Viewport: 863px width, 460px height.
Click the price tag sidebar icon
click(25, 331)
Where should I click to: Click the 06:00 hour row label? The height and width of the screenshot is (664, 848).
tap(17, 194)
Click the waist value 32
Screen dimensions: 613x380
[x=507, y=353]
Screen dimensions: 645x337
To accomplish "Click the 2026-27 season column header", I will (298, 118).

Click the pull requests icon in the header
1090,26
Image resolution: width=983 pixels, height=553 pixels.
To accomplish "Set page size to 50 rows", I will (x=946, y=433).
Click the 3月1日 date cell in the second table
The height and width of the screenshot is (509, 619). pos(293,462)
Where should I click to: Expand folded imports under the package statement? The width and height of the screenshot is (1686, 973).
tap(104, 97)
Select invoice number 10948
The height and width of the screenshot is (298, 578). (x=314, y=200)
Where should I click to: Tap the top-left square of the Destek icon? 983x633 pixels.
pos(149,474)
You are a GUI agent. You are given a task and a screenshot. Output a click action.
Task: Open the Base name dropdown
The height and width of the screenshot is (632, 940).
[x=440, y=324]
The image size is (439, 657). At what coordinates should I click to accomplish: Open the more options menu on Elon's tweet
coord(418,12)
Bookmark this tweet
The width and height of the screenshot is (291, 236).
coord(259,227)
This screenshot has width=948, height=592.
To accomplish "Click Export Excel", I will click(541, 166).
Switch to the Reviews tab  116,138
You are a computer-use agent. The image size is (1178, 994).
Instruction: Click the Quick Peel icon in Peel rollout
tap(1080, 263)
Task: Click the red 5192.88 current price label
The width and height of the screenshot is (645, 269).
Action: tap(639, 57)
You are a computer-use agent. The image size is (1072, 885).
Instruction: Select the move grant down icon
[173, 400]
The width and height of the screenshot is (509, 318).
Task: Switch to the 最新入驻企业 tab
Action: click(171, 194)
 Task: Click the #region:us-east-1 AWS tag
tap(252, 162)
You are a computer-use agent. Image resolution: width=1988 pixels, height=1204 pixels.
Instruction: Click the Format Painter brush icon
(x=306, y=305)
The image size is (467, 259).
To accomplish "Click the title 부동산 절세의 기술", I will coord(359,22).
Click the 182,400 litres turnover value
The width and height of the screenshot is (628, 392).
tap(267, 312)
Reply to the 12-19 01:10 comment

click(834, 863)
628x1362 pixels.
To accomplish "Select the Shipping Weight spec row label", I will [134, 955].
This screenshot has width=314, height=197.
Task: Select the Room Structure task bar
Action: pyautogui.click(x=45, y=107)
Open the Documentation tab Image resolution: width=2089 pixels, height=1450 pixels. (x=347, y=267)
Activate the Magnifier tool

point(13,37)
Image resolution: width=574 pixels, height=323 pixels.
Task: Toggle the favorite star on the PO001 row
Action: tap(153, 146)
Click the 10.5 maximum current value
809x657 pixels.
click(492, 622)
# # #
**What you need to do**
Reproduce the stretch of the listing from the line containing "Click the waist value 32" through the line containing "will (x=946, y=433).", both included, keeping every line, requests too, but multiplying each coordinate in the answers by 1.05 and rounding to whole numbers, with halves rounded up. Return only those lines.

**Finished task**
Click the waist value 32
Screen dimensions: 613x380
[x=532, y=371]
Screen dimensions: 645x337
To accomplish "Click the 2026-27 season column header", I will (313, 124).

Click the pull requests icon in the header
1145,27
Image resolution: width=983 pixels, height=553 pixels.
To accomplish "Set page size to 50 rows", I will (x=993, y=455).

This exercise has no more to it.